Der Antragsteller erhielt Gelegenheit, sich hierzu zu äußern.
Er tat dies mit Schreiben vom 10.09.2019 und vom 12.09.2019.
Der Antragsteller wendet sich gegen die Disziplinarmaßnahme vom 06.08.2019 gegen ihn in Form des Entzugs der Verfügung über das Hausgeld und des Einkaufs für die Dauer von einem Monat, zur Bewährung ausgesetzt für die Dauer von 3 Monaten, die die Antragsgegnerin gegen ihn verhängte, weil am 29.07.2019 im Wasserkocher des Antragstellers im mit insgesamt 6 Gefangenen belegten Haftraum … „Angesetzter“ gefunden wurde, was der Antragsteller der Antragsgegnerin nicht zuvor gemeldet hatte.
Der Antragsteller ist der Meinung, dass es in der JVA Amberg mangels Hausordnung kein Alkoholverbot gebe. Jedenfalls sei ihm eine Hausordnung nicht bekannt gegeben wurden. Den Inhalt in seinem Wasserkocher bestreite er. Jedenfalls habe er nicht erkannt, dass es sich um „Angesetzten“ gehandelt habe. Für eine Meldung an die Antragsgegnerin sei ihm schon kein ausreichendes Zeitfenster verblieben. Nach der Rechtsprechung des Oberlandesgerichts München habe keine Meldepflicht bestanden. Eine Meldung habe von ihm wegen zu befürchtender Repressalien nicht verlangt werden können.
Wegen der Einzelheiten wird auf die Schreiben des Antragstellers Bezug genommen.
Die Antragsgegnerin hält den Antrag wegen Missbrauchs für unzulässig. Sie geht von einer Meldepflicht aus, sobald in einem Gefängnis mittels Früchten und Hefe ein Gärungsprozess zur Herstellung von Alkohol in Gang gesetzt wird.
Wegen der Einzelheiten wird auf die Stellungnahme der JVA Amberg Bezug genommen.
II.
Der Antrag ist nicht wegen Rechtsmissbrauchs unzulässig. Der Antragsteller verfolgt die Aufhebung der gegen ihn verhängten Disziplinarmaßnahme. Darin liegt ein legitimes Ziel. Soweit er daneben jedwede vermeintliche rechtswidrige Maßnahme gegen ihn anfechten will, begründet dies noch keinen Missbrauch im vorliegenden Fall.
Der Antrag auf gerichtliche Entscheidung ist unbegründet und war deshalb zurückzuweisen.
Das Bestehen einer Hausordnung und deren Bekanntgabe an den Antragsteller kann vorliegend dahingestellt bleiben. Denn mit der verhängten Disziplinarmaßnahme soll nicht ein Verstoß gegen Nummer 22 der Hausordnung sanktioniert werden.
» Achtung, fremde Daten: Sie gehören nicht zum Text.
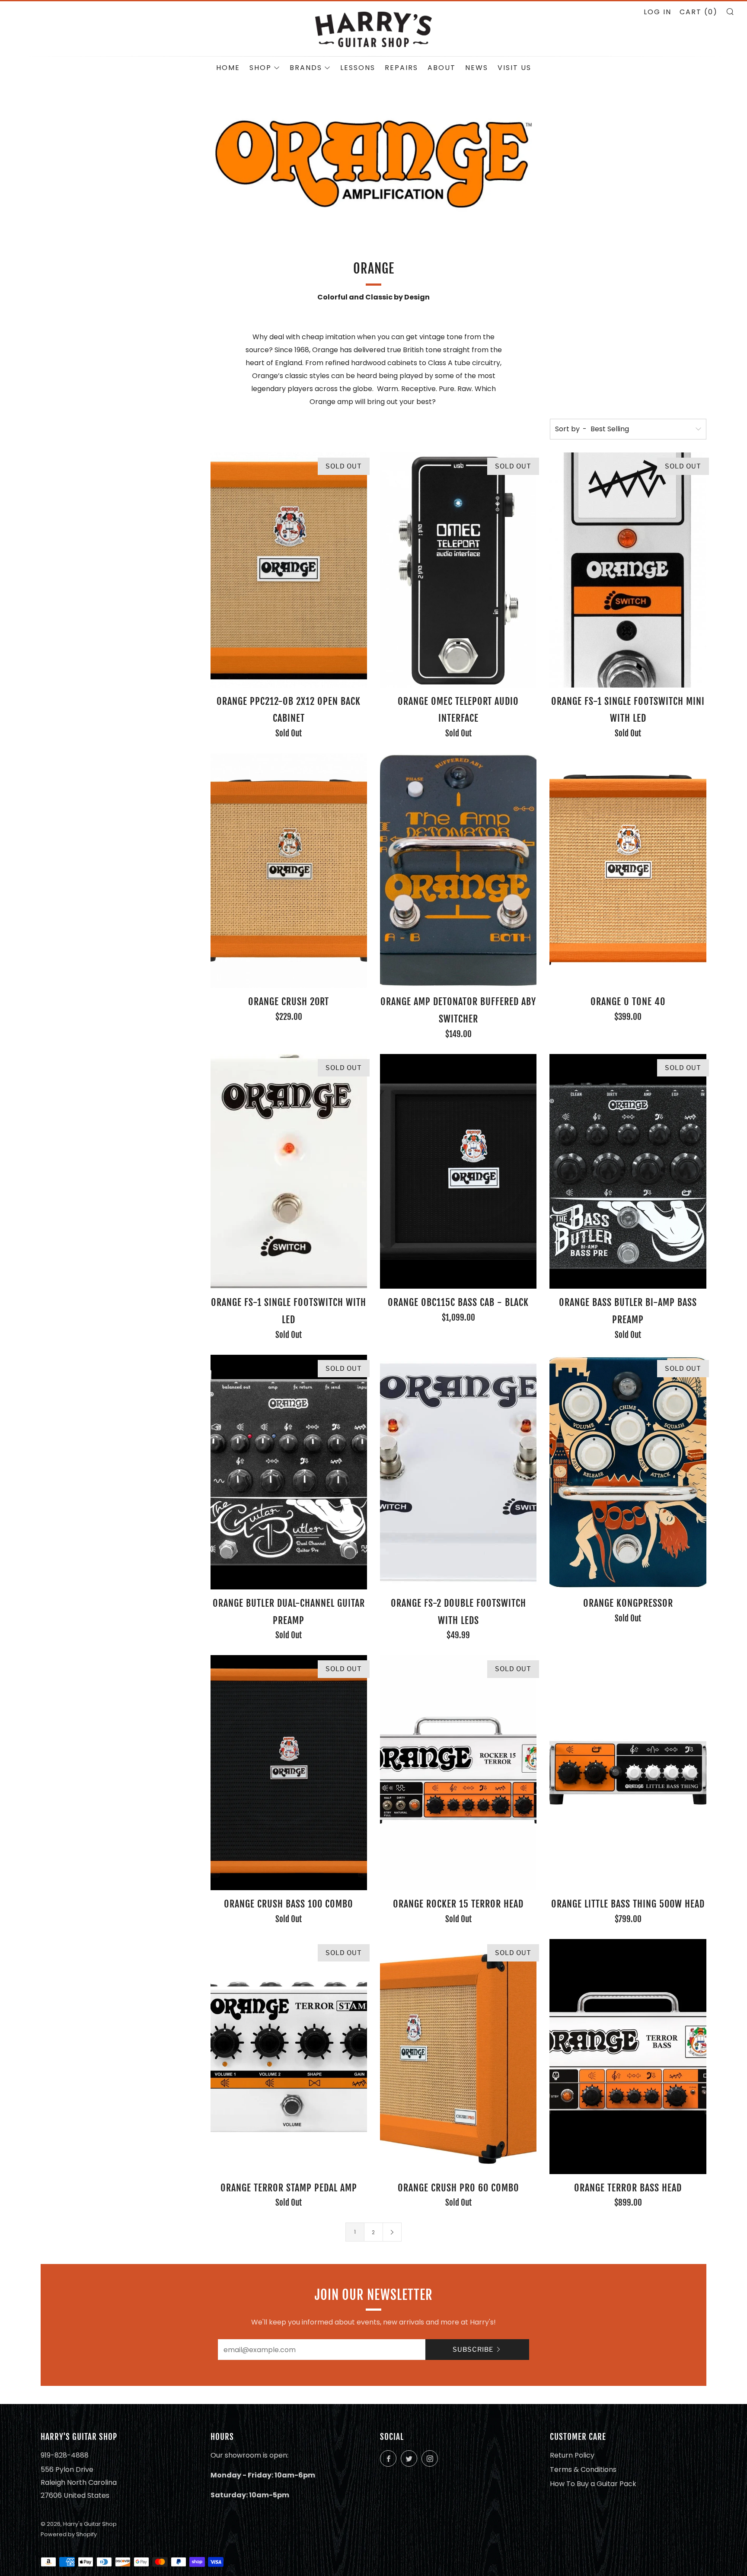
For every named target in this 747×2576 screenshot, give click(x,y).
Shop (260, 68)
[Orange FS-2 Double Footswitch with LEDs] (458, 1472)
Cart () (699, 12)
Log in (657, 12)
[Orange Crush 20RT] (289, 870)
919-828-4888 (65, 2455)
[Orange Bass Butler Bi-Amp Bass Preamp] (627, 1171)
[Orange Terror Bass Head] (627, 2056)
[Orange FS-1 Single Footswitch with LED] (289, 1171)
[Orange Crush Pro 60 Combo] (458, 2056)
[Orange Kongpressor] (627, 1472)
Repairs (401, 68)
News (476, 68)
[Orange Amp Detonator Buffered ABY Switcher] (458, 870)
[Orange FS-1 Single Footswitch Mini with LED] (627, 570)
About (442, 68)
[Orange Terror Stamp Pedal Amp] (289, 2056)
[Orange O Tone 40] (627, 870)
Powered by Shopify (69, 2534)
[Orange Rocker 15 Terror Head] (458, 1772)
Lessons (357, 68)
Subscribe (473, 2349)
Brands (306, 68)
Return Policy (572, 2455)
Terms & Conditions (583, 2469)
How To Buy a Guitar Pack (593, 2484)
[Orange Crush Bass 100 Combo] (289, 1772)
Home (228, 68)
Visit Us (514, 68)
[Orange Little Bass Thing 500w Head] (627, 1772)
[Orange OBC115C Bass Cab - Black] (458, 1171)
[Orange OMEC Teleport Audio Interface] (458, 570)
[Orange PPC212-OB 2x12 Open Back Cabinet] (289, 570)
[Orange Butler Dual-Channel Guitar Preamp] (289, 1472)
Der Inhalt des Wasserkochers steht zur Überzeugung der Kammer fest aufgrund der dienstlichen Feststellungen und Äußerungen des Vollzugsbeamten C., des Inspektors im Justizvollzugsdienst D. und der Regierungsrätin E.. Nach deren Bekundungen roch das Gemisch im Wasserkocher eindeutig nach Alkohol. Es waren in einer Flüssigkeit Fruchtstückchen zu erkennen. Ein Gärungsprozess fand augenscheinlich und dem Geruch nach statt.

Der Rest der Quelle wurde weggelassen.